Another problem is that the equipment to make these projects easier to conduct is not available at Evergreen, specifically the Coulometer for Total Inorganic Carbon in seawater. First, someone would need to find a technician who can take care of it and who can teach students how to use it. The instrument would also be hard to maintain due to the changing nature of Evergreen’s system: the classes available change from year to year. “The equipment itself is not that expensive,” said Thuesen. “If we had enough people devoted to doing that then I think we could get it. But its hard to justify when you are only going to use it every other year.”
Although it is difficult at Evergreen to carry out a publishable paper on ocean acidification, Yu hopes that once she gets her lab set up this summer, she could incorporate some local projects into future marine science curricula.
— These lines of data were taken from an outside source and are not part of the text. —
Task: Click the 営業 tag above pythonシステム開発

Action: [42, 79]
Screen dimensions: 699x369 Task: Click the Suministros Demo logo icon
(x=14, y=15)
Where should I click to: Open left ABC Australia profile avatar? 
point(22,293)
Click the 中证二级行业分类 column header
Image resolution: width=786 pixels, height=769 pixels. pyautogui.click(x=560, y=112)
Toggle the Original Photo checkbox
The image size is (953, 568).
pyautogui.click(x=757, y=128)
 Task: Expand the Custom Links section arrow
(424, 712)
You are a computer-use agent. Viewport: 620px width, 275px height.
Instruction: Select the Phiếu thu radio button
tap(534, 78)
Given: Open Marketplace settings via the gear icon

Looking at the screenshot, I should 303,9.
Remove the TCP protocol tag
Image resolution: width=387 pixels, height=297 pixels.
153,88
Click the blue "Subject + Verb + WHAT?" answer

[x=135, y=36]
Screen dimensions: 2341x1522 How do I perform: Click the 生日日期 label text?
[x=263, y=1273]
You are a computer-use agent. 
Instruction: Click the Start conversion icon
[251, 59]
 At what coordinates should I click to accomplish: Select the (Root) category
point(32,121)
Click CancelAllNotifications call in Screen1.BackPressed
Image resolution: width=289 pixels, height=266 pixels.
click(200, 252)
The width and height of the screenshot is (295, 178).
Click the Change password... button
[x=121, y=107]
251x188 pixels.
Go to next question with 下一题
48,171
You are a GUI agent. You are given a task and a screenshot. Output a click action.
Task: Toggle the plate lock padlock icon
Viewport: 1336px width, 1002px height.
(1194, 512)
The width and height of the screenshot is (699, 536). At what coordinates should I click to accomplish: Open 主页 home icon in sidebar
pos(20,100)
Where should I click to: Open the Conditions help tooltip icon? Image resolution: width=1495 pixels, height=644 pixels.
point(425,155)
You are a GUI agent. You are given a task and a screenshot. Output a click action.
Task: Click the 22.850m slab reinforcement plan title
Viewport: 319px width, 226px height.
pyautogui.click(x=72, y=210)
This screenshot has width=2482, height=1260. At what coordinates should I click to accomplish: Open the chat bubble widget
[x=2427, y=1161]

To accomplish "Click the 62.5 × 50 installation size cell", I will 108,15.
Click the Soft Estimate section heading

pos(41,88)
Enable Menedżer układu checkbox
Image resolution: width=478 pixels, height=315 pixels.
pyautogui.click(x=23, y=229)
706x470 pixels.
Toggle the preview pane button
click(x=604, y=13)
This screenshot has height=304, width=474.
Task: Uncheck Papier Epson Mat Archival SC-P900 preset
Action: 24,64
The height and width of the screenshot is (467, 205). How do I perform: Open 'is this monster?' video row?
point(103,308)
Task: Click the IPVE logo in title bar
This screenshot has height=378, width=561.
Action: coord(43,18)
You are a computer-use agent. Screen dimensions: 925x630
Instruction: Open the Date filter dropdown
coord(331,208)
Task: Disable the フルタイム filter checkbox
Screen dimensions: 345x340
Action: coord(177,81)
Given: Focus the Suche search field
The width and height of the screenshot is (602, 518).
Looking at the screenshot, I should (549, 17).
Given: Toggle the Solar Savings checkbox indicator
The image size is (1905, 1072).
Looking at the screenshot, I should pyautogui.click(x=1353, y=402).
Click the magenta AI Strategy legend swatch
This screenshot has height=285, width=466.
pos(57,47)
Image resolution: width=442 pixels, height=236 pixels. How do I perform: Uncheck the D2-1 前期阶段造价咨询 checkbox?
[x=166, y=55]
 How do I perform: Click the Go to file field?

There are still many unanswered questions on ocean acidification. A big challenge is designing realistic experiments that combine other factors, like warming temperatures of the oceans, along with the acidification component. There are also studies of plants that could help coastal oceans by taking the CO2 out of the water with photosynthesis, like seagrass and seaweed. But the most effective solution, of course, is to cut down on human-caused CO2 emissions.